Dass die LINKE die Arbeit von Geheimdiensten generell kritisch hinterfrage, sei wenig verwunderlich, dennoch ist der nun vorgelegte Verfassungsschutzbericht derartig mangelhaft, dass man sich damit auch im nachrichtendienstlichen Verbund der Lächerlichkeit preisgebe. „Obwohl von Rechts nach Polizeiangaben mehr als doppelt so viele Gewaltstraftaten in Thüringen ausgehen wie von Links und die Opferberatung ezra mit 119 rechten rassistischen und antisemitischen Gewalttaten sogar viermal so viele registriert hat, verzerrt der Geheimdienst durch seine Berichterstattung fortlaufend die reale Kriminalitätslage. Statt einer vorgeschalteten Einordnung zur Ideologie und Gewaltorientierung, wie es sie im Bereich des ‚Salafismus‘ oder im Bereich ‚Linksextremismus‘ gibt, wurde dieser Teil für den Bereich ‚Rechtsextremismus’ einfach ignoriert. Die damit erfolgende Verharmlosung der Gefährlichkeit rechter Strukturen durch den Verfassungsschutz erinnert fatal an die 90er-Jahre“, so die Abgeordneten.

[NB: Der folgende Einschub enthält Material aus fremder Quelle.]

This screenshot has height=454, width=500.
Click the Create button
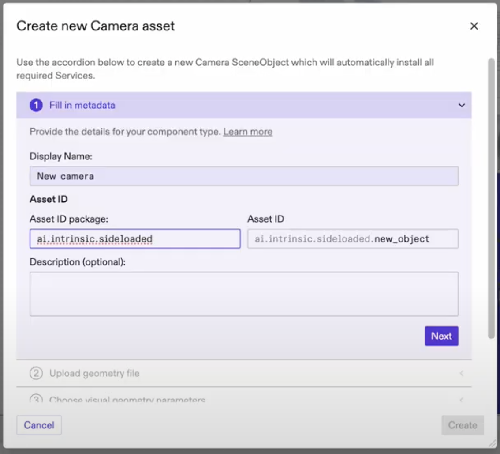point(463,425)
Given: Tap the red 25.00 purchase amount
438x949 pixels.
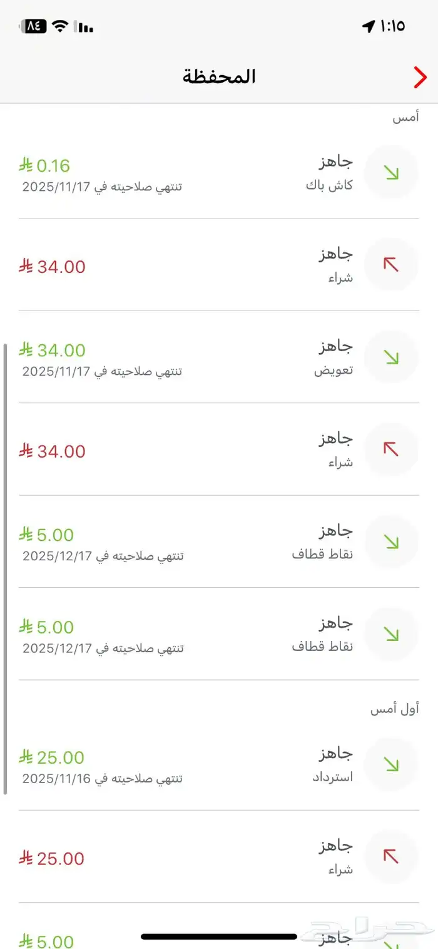Looking at the screenshot, I should (52, 859).
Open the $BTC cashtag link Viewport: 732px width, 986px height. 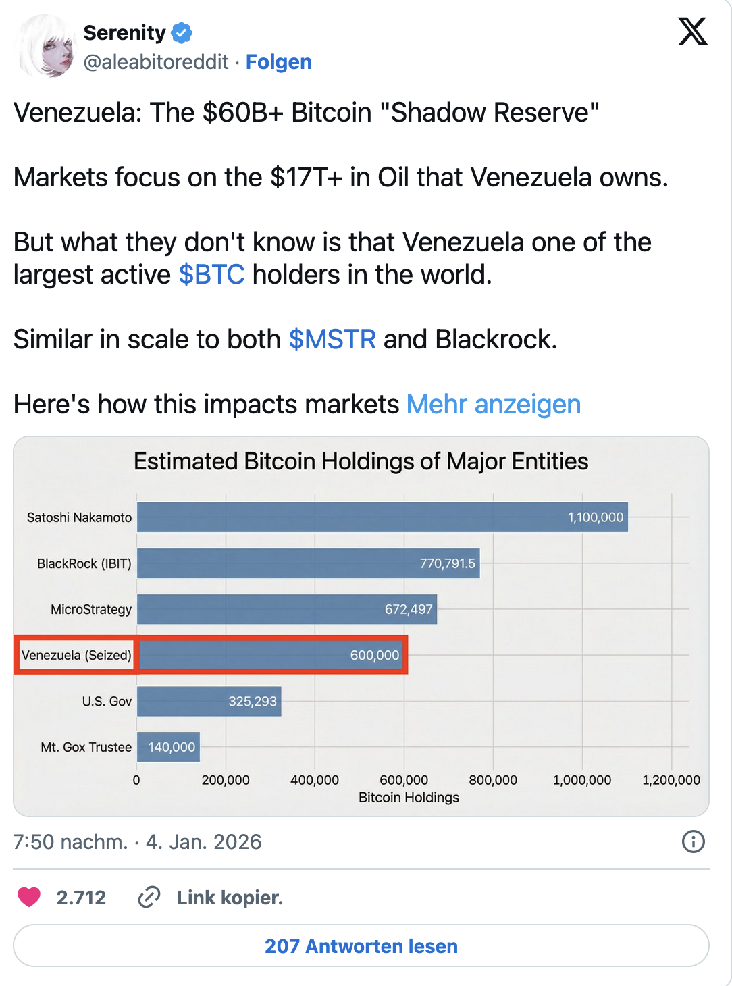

Sascha Bilay weist darauf hin, dass Straftaten unter Links gelistet werden, bei denen das Amt selber einräume, dass ‚Hinweise zu den tatsächlichen Tätern‘ nicht vorliegen. Ebenso fraglich sei, dass im Bericht Graffiti, die sich gegen die Polizei richten würden, per se unter Links verbucht werden, obwohl das Innenministerium gegenüber dem Landtag zum selben Berichtszeitraum Ende 2021 erklärte, dass 90 Prozent aller ACAB-Graffitis nicht als ‚Links‘ einzuordnen seien. „Damit manifestiert der Verfassungsschutz das Feindbild links für und in Sicherheitsbehörden und verzerrt zudem massiv die Realität zugunsten rechts.“

Bilay weiter: „Im Jahr 2021 gab es 1182 Straftaten gegen Polizist:innen in Thüringen. Dass der Verfassungsschutz die sieben Straftaten, die als ‚Politisch motiviert Links‘ eingeordnet sind, in den Fokus nimmt, anstelle zu thematisieren, dass Polizist:innen in Thüringen massiv bei Corona-Protesten angegriffen wurden, sendet ein fatales Signal. Wenn 90 Prozent der PMK-Delikte gegen Polizeibeamt:innen weitgehend Neonazis, Corona-Leugner:innen oder Reichsbürger:innen zuzuschreiben sind, dies jedoch keinerlei Erwähnung im Bericht findet, muss sich der Verfassungsschutz die Frage gefallen lassen, ob er eine politische Agenda verfolgt.“

Katharina König-Preuss, Sprecherin für Antifaschismus, ergänzt: „Seit 2020 ist für jeden offensichtlich, dass es tausendfach zu Verstößen gegen das Versammlungsgesetz bei den sogenannten Corona-Protesten gekommen ist. Dies scheint am Verfassungsschutz Thüringen vorbeigegangen zu sein oder dessen politischer Agenda zu folgen. Anders lässt sich nicht erklären, dass im gesamten Bericht Verstöße gegen das Versammlungsgesetz lediglich bei Links gesondert zahlenmäßig hervorgehoben werden, trotzdem 89 Prozent der polizeilich erfassten Verstöße eindeutig nicht links zugerechnet werden.“

Zu den weiteren Absurditäten, mit denen der Bereich „Linksextremismus“ gefüllt wird, gehört ein Zitat des deutschen Satirikers Wiglaf Droste aus dem Jahr 1993, das der Geheimdienst auf Twitter bei einer antifaschistischen Gruppe entdeckte: „Damit wird fast 30 Jahre nach Veröffentlichung des entsprechenden Textes sowie im dritten Jahr nach dem Tod von Droste der mehrfach ausgezeichnete Literaturpreisträger quasi zum linksextremen Verfassungsfeind erklärt, weil der Dienst krampfhaft bemüht ist, linke Strukturen zu diskreditieren. Millionen Euro fließen jährlich in eine Behörde, die sich selber als Frühwarnsystem deklariert, aber nicht einmal in der Lage ist, Zitate zu erkennen“, so König-Preuss.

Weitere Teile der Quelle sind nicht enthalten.